Многие засмеялись и захлопали.
А когда смех и аплодисменты утихли, Егоров наклонился к уху Зайцева и доверительно прошептал:
– А мы правда все от обезьяны происходим.
Зайцев опять засмеялся.
– Я серьезно говорю, – нахмурился Егоров. – Я это еще в Дударях читал, что мы все от обезьяны…
Тон у Егорова был такой, что мне самому, мол, неприятно это открытие, но не признать его все же нельзя. И Егоров вздохнул.
Домой он пришел очень поздно, но в темном дворе еще визжала пила и ухал топор.
Катя и ее ребятишки азартно работали под окном кухни, в полосе света, падавшей из окна от керосиновой лампы-«молнии». Они пилили и кололи дрова и укладывали их тут же под низеньким навесом.
Егорову стало стыдно. Ребята и Катя работают, а он где-то там ходит, слушает митрополитов… А все думают, что он задерживается на работе. А на работе он сегодня оскандалился.
Катя, однако, обрадовалась его приходу.
– Вы, ребята. Пилите, – оставила она пилу, – а я покормлю дядю.
Раньше она его так почтительно не называла.
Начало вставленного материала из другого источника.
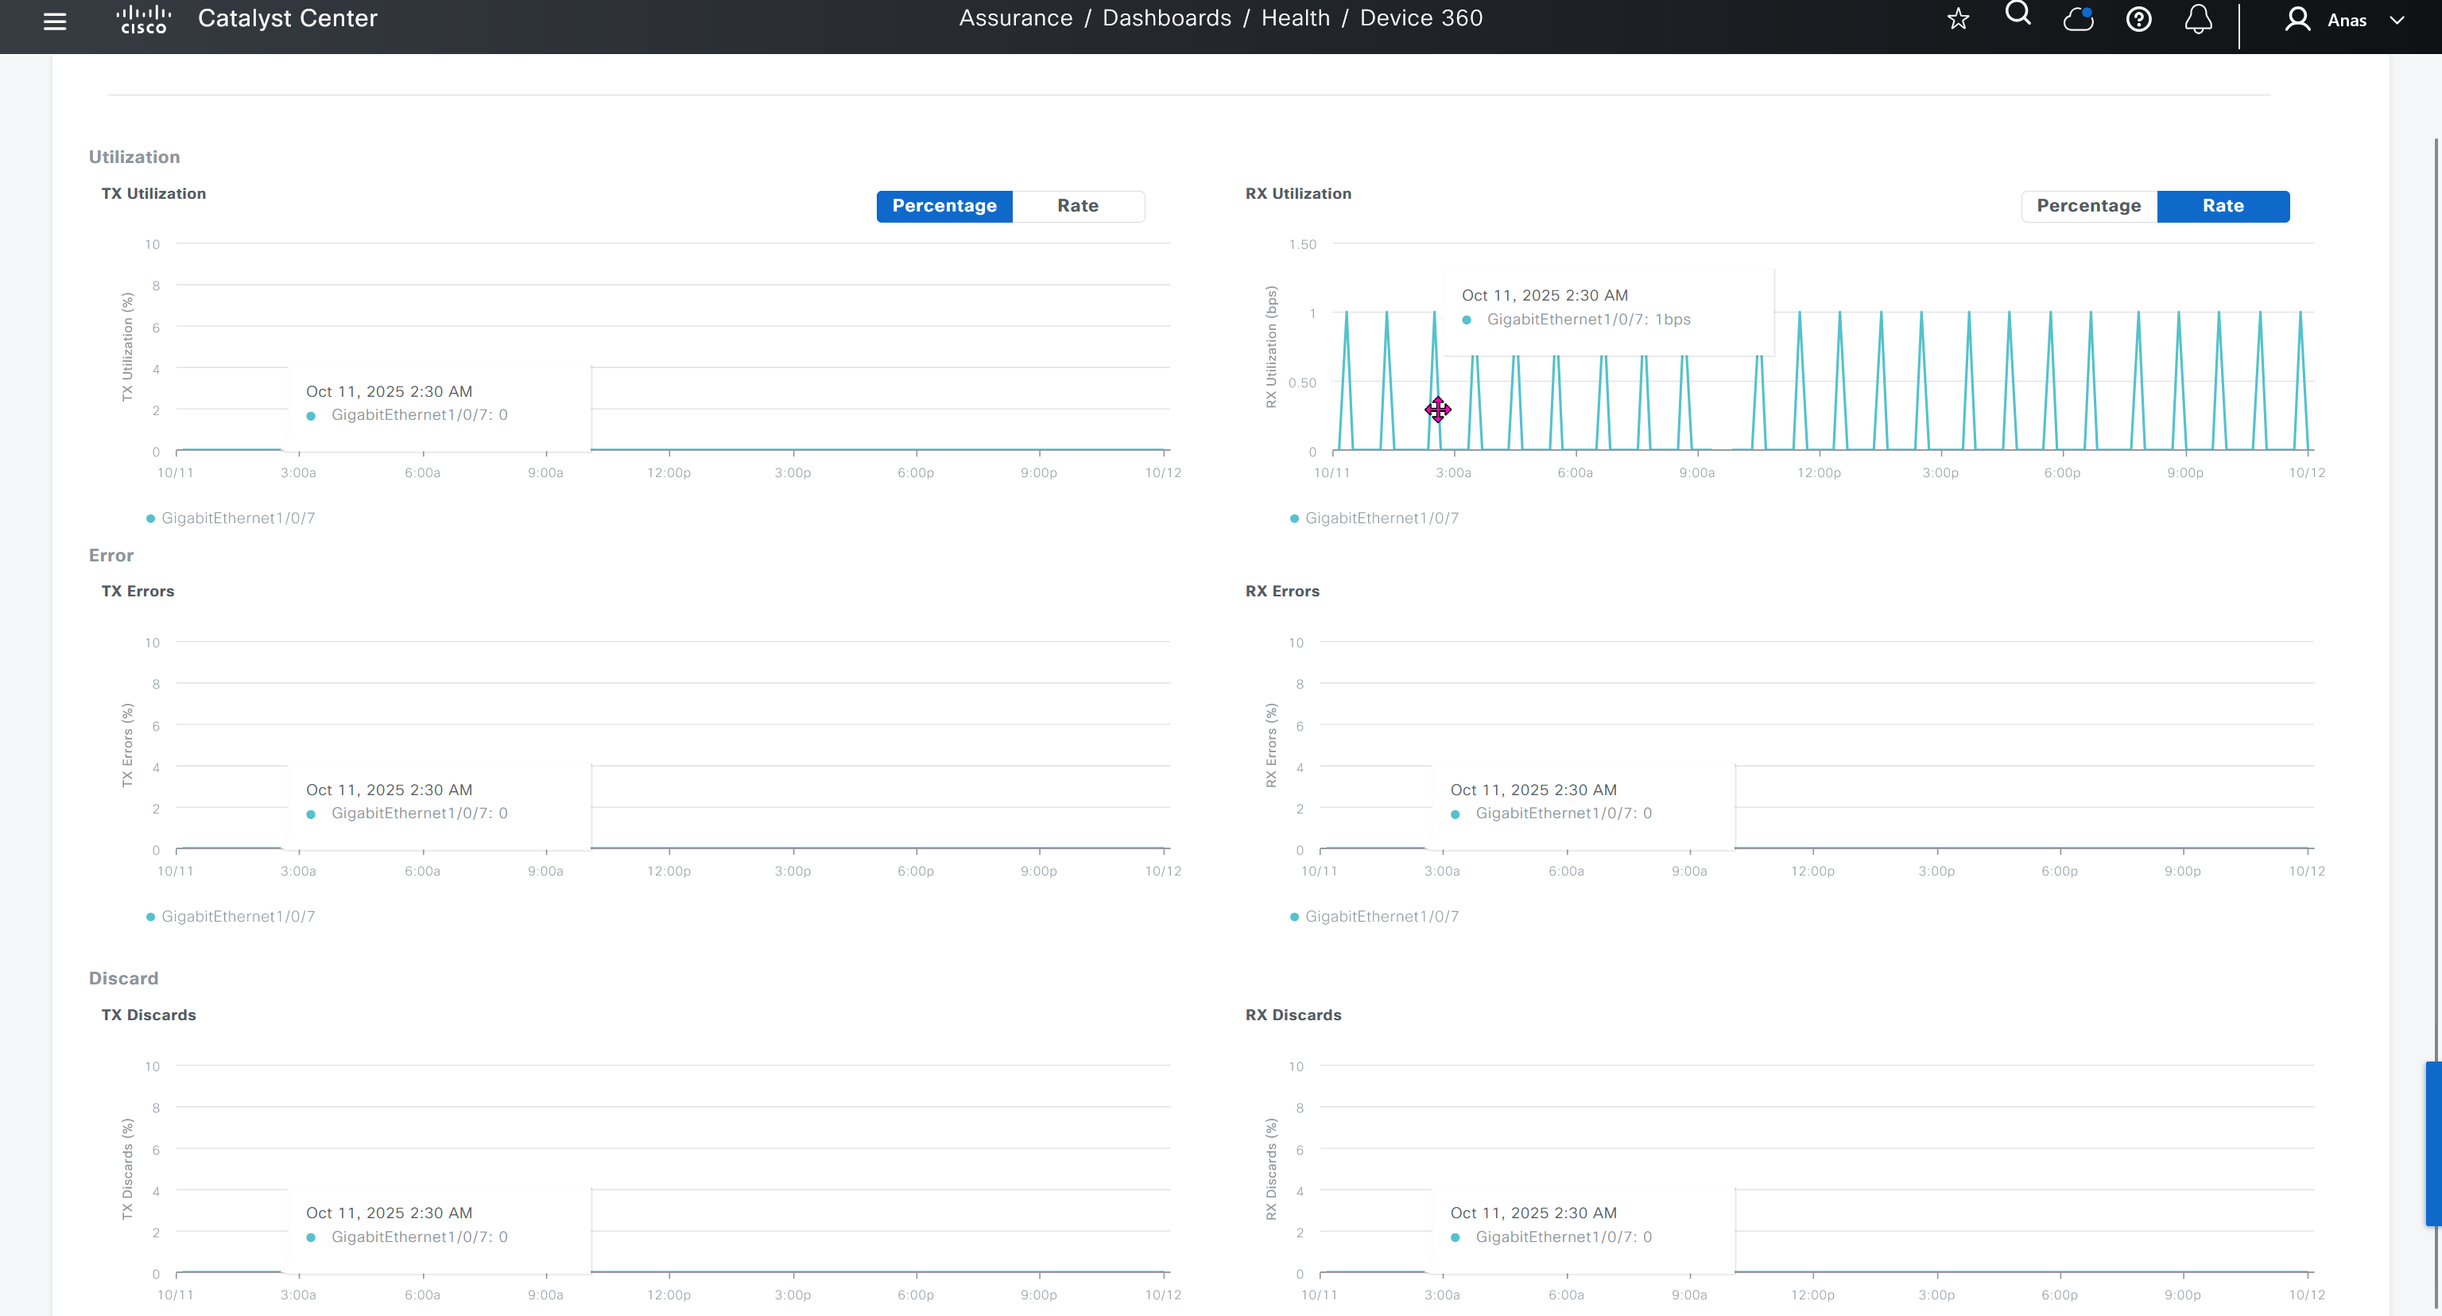The image size is (2442, 1316).
Task: Go to Dashboards in the breadcrumb
Action: 1167,18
– Нет, я уже поел, – сказал Егоров.
– Вижу, – вытерла руки фартуком Катя. – Вижу по личику твоему прекрасному, как ты поел. Краше в гроб кладут.
– Нет, я правда не хочу есть. Я буду сейчас пилить с вами.
– Поешь, – повела его в дом Катя. – Я сегодня щи варила. Большой чугунок. Мы уж во второй раз поели. Еще теплые щи.
Она три раза повторила это слово «щи», и Егоров вдруг так захотел есть, что у него засосало внутри.
– Хорошие, очень наваристые. С костями от ветчины варила, – поставила Катя на стол ароматную еду и нарезала толстыми ломтями хлеб.
Пригласительный билет на торжественный вечер в честь Октябрьской революции был, как сказали бы историки, переломным моментом в отношениях брата и сестры. Она теперь, казалось, с особым удовольствием ухаживала за ним, как за важным лицом, оказавшим ей высокую честь состоять в прямом родстве.
Егоров поел, и его быстро сморила дремота, но он ее преодолел и пошел пилить дрова.
Племянники оживились. Каждый хотел пилить с ним. Но счастье это выпало только младшему – Коле. Митя и Валентин кололи и укладывали дрова.
А Катя ушла намочить белье к завтрашней стирке.
9
Всю ночь Егоров ворочался, бился. И даже кричал во сне.
Снились ему мертвый аптекарь и какие-то облезлые тигры; которые во что бы то ни стало хотели сожрать Егорова. Он забирался от них на высоченную лиственницу, но они упорно лезли за ним.
И он чувствовал, что хочет спать, что силы иссякают, и боялся, что тигры обязательно растерзают его в таком состоянии. Но поделать ничего не мог.
Тигры, однако, его не растерзали.
Утром он проснулся бодрым, опять поел вчерашних щей и пошел на работу.
Работа оказалась на редкость странной.
Жур посадил его и Зайцева переписывать старые протоколы допросов и осмотра мест происшествий. Они сидели за одним столом.
Зайцев писал и сердился:
– Опять школа первой ступени…
Хотя едва ли ему приходилось в школе переписывать такие документы.
А Егоров молчал.
Школа первой ступени была сладчайшим воспоминанием его жизни.
В школе он встретил Аню Иващенко и влюбился в нее. И еще сейчас это воспоминание слегка туманит его голову. Надо бы хоть разыскать как-нибудь брата Ани. Интересно узнать, где сейчас Аня. Но все это успеется. Все это можно сделать потом.
А сейчас главное – работа. Все равно, какая работа – переписка или что-нибудь другое. Лишь бы пройти испытательный срок, утвердиться на этом месте.
В двенадцатом часу дня пришел Воробейчик и попросил Жура отпустить Зайцева съездить вместе с ним в Замошкину рощу, где минувшей ночью произошло два ограбления.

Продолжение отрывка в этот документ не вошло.